Will it ever be possible for a space ship to have gravity while in space?

The Answer

Gravity is the least understood of the four basic forces in Physics (Gravity, Electricity & Magnetism, and the Strong and Weak Nuclear Forces). We do know how to describe it, and understand it seems a property associated with mass. There is no known mechanism at this point for artificially creating gravity, other than having a suitably large mass at hand.

However, that's not to say you could not "fake it", so to speak. You could keep a rocket constantly accelerating at 9.81 meters per second per second, and then flip the rocket around halfway to your destination and constantly accelerated in the opposite direction the rest of the way. Anyone in the space vehicle would feel as if they were experiencing gravity on Earth, except for a few dizzy moments when the spaceship gets flipped around. However, there's a little problem of having to have fuel enough to keep a rocket firing at that high a rate the whole time. Even the largest rockets NASA and the Russian Space Agency have will only burn for a few minutes before running out of fuel: the rest of the journey for space vehicles is done "coasting" to their destination and then using much smaller rockets to adjust their speed to slow down or change their orbit.
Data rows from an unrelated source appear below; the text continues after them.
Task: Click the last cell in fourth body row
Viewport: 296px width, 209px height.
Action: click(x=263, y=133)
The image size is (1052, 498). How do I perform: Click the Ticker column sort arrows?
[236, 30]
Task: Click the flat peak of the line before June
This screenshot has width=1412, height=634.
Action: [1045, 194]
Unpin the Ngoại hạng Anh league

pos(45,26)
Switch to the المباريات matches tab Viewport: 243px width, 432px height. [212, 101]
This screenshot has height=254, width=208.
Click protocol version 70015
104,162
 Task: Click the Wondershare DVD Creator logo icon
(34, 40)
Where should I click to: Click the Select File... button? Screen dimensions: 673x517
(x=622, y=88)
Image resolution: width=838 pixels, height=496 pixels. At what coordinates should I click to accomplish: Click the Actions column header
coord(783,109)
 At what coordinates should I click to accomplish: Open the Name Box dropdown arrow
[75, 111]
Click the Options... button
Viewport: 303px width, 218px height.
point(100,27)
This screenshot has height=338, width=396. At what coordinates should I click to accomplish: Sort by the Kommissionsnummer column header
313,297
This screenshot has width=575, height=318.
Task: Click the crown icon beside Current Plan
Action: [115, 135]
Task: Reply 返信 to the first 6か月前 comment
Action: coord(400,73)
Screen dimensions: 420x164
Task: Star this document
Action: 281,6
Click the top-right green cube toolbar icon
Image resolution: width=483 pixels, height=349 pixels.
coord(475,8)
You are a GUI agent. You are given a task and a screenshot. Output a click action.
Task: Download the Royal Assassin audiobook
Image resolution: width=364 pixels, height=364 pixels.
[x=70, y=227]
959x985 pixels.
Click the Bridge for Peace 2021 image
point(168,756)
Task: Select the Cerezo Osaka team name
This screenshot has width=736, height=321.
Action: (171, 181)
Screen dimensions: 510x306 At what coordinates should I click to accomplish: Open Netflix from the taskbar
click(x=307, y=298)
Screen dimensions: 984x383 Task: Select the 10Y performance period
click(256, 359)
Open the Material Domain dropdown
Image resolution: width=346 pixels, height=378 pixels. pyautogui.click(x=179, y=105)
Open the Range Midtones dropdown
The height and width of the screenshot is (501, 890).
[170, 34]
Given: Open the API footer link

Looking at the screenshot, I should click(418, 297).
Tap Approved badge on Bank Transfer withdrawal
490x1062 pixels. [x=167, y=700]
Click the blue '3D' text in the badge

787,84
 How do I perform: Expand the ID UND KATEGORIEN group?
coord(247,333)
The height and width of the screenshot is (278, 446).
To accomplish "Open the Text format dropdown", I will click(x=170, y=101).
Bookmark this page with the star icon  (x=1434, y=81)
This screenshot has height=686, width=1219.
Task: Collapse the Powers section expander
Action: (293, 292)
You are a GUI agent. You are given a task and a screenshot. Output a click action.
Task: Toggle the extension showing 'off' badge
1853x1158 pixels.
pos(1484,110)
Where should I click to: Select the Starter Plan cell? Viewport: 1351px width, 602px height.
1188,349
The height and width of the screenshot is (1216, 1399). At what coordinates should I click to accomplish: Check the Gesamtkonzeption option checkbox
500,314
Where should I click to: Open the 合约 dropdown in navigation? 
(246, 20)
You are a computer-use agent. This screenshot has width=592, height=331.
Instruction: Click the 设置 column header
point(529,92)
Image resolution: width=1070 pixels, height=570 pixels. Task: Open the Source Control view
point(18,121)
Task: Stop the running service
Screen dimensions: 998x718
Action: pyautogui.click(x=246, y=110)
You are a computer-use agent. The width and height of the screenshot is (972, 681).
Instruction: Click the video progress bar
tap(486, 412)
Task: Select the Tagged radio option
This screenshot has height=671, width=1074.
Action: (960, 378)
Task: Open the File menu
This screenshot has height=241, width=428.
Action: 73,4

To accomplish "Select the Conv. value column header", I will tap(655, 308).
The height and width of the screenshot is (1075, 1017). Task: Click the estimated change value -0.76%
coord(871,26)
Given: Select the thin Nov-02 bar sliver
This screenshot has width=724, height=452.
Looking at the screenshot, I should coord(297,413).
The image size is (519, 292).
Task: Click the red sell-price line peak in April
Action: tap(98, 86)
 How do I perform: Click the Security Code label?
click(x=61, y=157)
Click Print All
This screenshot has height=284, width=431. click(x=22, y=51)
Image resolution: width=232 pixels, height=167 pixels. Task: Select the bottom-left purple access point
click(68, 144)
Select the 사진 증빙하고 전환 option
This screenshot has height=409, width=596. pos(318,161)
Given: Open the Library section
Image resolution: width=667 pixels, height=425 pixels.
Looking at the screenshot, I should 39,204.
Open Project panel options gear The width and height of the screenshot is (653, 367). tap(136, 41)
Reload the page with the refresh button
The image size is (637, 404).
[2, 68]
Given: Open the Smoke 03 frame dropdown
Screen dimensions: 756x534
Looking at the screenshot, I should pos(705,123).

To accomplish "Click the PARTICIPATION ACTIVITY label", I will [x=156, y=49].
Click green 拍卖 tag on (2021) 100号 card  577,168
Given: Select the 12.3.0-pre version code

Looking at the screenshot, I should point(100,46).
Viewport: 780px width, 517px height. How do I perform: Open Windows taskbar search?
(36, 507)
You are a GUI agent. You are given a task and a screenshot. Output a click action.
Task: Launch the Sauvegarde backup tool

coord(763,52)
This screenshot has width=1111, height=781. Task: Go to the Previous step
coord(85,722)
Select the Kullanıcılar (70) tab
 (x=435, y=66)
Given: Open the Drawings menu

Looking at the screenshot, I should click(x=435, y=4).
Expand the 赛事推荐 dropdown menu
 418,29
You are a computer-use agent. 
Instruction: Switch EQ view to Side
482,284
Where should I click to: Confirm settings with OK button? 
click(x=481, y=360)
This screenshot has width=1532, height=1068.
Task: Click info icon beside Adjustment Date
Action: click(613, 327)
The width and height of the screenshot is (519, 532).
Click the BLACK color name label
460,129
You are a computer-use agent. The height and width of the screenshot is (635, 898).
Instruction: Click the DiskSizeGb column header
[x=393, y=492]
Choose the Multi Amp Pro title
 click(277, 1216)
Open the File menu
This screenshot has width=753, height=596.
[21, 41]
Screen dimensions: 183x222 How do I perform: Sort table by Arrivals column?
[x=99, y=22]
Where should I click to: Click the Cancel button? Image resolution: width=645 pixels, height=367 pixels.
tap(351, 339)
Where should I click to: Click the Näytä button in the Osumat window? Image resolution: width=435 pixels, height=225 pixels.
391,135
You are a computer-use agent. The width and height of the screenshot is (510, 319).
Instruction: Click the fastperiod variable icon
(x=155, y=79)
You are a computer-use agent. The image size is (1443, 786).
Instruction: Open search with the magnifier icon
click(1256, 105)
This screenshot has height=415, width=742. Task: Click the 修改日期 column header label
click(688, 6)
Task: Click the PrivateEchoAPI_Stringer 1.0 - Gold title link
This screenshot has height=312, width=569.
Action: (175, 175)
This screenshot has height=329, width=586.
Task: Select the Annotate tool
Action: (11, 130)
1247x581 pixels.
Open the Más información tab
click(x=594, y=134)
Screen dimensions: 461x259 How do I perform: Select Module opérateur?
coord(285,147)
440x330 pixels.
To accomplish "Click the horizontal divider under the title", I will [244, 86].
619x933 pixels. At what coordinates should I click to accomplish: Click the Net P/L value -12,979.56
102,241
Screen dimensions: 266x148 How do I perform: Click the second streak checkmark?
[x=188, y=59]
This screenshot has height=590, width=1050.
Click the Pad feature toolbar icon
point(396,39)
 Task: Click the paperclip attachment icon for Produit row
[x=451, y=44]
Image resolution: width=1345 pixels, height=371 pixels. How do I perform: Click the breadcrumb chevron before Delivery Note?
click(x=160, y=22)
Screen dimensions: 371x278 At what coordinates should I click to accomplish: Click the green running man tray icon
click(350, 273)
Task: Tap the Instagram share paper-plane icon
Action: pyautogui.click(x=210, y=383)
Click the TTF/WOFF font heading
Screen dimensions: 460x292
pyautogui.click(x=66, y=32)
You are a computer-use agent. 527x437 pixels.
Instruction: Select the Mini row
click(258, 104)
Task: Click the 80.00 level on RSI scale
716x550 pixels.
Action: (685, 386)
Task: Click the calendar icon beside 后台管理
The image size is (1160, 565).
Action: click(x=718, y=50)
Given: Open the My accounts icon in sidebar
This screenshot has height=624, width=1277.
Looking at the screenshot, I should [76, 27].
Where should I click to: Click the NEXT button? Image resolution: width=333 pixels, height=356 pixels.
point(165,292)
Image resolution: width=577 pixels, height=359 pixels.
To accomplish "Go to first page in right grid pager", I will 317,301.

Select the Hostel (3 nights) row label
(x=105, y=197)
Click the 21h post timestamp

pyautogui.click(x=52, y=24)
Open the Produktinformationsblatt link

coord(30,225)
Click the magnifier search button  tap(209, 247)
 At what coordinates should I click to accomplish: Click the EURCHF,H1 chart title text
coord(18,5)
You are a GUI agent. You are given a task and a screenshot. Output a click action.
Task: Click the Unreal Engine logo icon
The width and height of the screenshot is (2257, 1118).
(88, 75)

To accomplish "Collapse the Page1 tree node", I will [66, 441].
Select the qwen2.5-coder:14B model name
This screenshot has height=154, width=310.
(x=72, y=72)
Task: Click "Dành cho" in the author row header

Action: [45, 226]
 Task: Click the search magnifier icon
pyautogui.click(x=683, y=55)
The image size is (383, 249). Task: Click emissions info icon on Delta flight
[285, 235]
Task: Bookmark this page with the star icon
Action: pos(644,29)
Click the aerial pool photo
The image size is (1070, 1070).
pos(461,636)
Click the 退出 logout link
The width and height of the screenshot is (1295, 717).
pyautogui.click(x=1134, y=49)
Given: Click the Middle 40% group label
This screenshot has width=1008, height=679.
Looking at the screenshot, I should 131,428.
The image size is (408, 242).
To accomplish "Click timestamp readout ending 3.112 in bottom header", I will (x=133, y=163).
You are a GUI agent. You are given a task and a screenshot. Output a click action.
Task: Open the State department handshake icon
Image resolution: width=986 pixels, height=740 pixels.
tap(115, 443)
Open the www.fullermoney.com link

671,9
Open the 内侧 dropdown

Another "trick" would be to make the entire space vehicle spin. Imagine a ball on a string: you can twirl it around and feel the string tugging on your arm. If you have a bucket of water on a string, you can twirl it around and if you twirl it around fast enough, the water stays in the bucket even if you spin it so it goes upside down during part of the swing. The same thing could be done in space: take two space vehicles and connect them on a tether and make them swing around each other to generate a sense of gravity. Theoretically, this is a very attractive idea; early tests with Gemini XI and XII showed that, while it was possible to generate microgravity (too weak for the astronauts to feel), stationkeeping of two tethered spacecrafts was very difficult. NASA has also flown a couple of shuttle missions attempting to deploy a tethered satellite. There were several goals with the tether system, but at least one was to work out how to deploy tethered systems in space.